*TEXTE AFFICHÉ*
◆ ◆ ◆
Paralysé par le veto d’un unique sénateur à ses gigantesques réformes environnementales et sociales, impuissant face à la flambée de Covid-19, Joe Biden voyait lundi sa présidence craquer de toutes parts.
De retour à la Maison Blanche après un week-end en famille, le président démocrate, porteur d’un épais masque noir, s’est dirigé vers le Bureau ovale sans adresser un mot ni un regard aux journalistes qui l’attendaient à sa descente d’hélicoptère.
Son agenda public prévoit qu’il s’exprime seulement mardi, en début d’après-midi, à propos de la vague du variant Omicron qui déferle sur les Etats-Unis, avec son lot d’annulations de spectacles et rencontres sportives, de files interminables devant les centres de dépistage, et d’écoles qui ferment au moins temporairement.
Joe Biden « n’annoncera pas le confinement » du pays, a dit lundi sa porte-parole Jen Psaki, mais prendra des « mesures » pour encourager la vaccination et améliorer le dépistage.
◆ ◆ ◆
*LIGNES DE DONNÉES*
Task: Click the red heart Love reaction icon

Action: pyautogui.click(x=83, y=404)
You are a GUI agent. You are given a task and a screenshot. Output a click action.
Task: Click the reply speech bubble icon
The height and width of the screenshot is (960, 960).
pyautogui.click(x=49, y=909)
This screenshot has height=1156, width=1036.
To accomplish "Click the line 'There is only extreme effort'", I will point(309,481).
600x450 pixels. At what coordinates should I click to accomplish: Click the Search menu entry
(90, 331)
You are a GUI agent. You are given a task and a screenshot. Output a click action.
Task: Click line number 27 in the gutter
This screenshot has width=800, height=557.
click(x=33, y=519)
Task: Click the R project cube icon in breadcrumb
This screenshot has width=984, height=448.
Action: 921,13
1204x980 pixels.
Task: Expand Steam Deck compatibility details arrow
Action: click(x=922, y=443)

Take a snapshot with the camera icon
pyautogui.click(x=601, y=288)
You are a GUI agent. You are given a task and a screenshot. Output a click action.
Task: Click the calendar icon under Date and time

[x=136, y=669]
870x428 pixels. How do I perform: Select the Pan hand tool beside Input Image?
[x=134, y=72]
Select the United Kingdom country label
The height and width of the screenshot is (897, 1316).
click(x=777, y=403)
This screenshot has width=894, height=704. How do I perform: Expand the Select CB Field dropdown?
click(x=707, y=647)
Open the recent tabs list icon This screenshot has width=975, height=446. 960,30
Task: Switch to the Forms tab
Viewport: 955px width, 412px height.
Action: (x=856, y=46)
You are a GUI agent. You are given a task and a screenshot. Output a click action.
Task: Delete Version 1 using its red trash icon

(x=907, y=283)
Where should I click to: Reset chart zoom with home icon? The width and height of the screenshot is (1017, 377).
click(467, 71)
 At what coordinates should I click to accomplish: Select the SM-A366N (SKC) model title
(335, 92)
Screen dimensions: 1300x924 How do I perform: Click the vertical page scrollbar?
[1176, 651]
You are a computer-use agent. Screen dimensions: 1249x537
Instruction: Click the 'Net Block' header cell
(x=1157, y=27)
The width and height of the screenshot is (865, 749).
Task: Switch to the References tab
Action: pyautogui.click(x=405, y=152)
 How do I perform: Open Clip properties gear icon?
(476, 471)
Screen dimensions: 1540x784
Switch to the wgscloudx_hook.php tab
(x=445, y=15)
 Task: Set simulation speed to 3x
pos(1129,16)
◆ ◆ ◆
*TRAVAIL À FAIRE*
Traduisez en anglais cette phrase du texte sur Joe Biden : « De retour à la Maison Blanche après un week-end en famille, le président démocrate, porteur d’un épais masque noir, s’est dirigé vers le Bureau ovale sans adresser un mot ni un regard aux journalistes qui l’attendaient à sa descente d’hélicoptère. » Servez-vous seulement du texte affiché.

*RÉPONSE À L’EXERCICE*
Back at the White House after a weekend with his family, the Democratic president, wearing a thick black mask, headed to the Oval Office without a word or a glance for the reporters who were waiting for him as he stepped off the helicopter.